Unions caused decline in America's properity

When unions were at their strongest, early 1970s, CEOs were paid roughly 20 times that of a frontline worker. Today, after decades of dismantling labor, it is 400 times that of front line workers in the U.S., though in most other industrial nations it remains comparable to what it was in the U.S. at the height of more prosperous times under more LIBERAL wage and labor protections.

When we get back closer to where we were in more prosperous days, and more in line with the rest of the world, then you can start talking about those big, bad “greedy” unions.

In the meantime, I’m not impressed.

Brief exerpt from Business Week, 11-4-2008:
For most of the past century, CEOs earned roughly 20 times as much as the average employee, according to the Economic Policy Institute, as quoted in The New York Times on Dec. 18, 2005, and again on Jan. 1, 2006. And also for much of the past century, there was nothing like the excesses within the financial industry that we see today, which enable its managers to earn almost obscene levels of compensation—and then get favorable income tax treatment to boot.

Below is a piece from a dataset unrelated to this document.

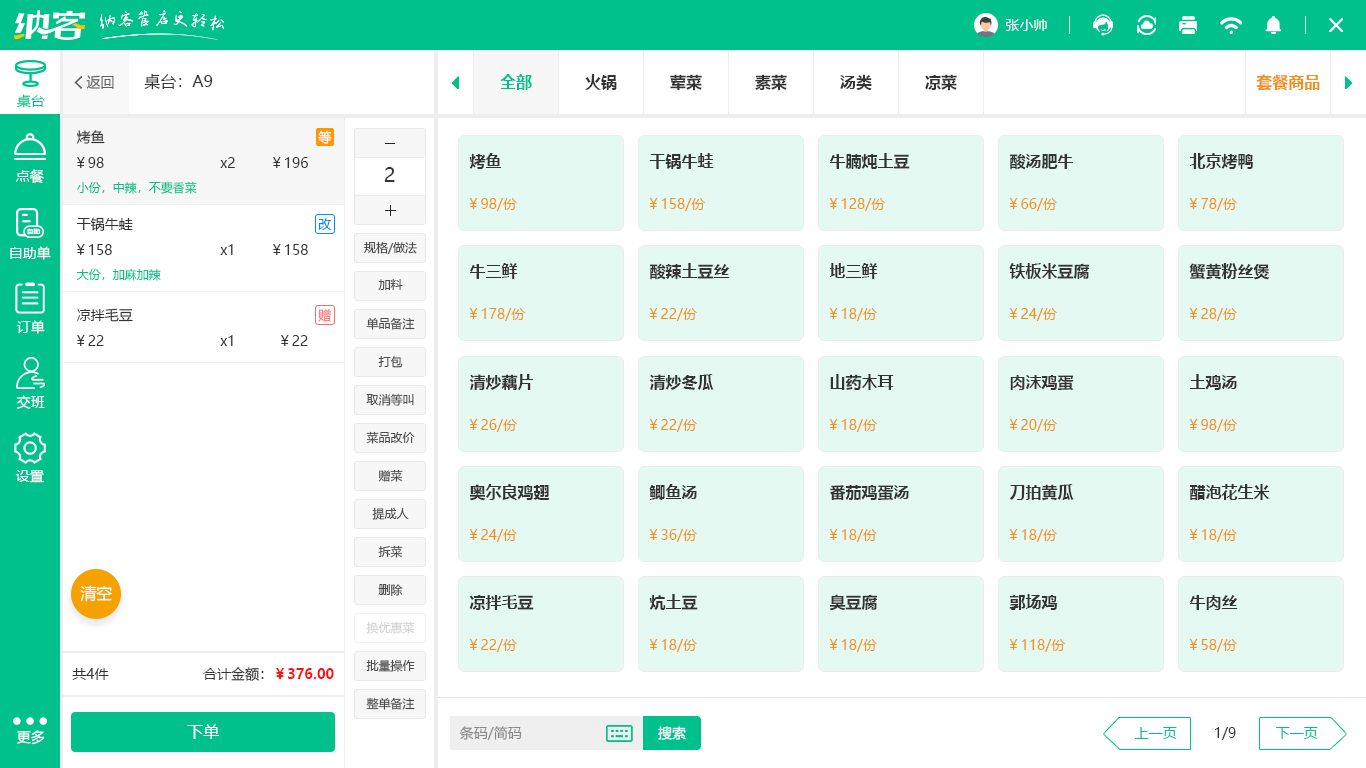Click the 条码/简码 barcode search field
1366x768 pixels.
click(x=530, y=733)
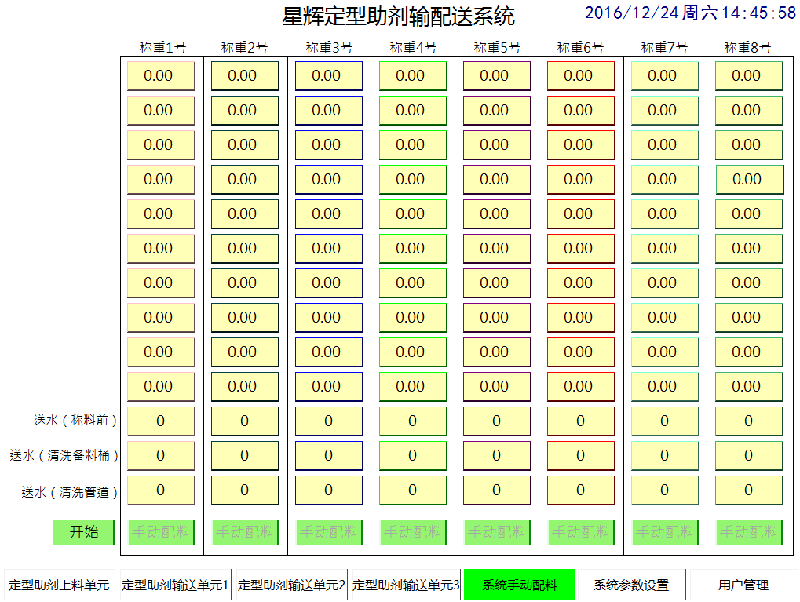
Task: Click 送水(清洗备料桶) field in 称重3号 column
Action: [328, 456]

Today, however, average public company CEO compensation is 400 times that of the average employee. And thousands of senior managers in addition to CEOs are drinking at the same frothy trough, especially, as we have all just seen, senior managers in the financial services industry. (By contrast, the ratio of CEO pay to that of the average employee has remained around 22 in Britain, 20 in Canada, and 11 in Japan.)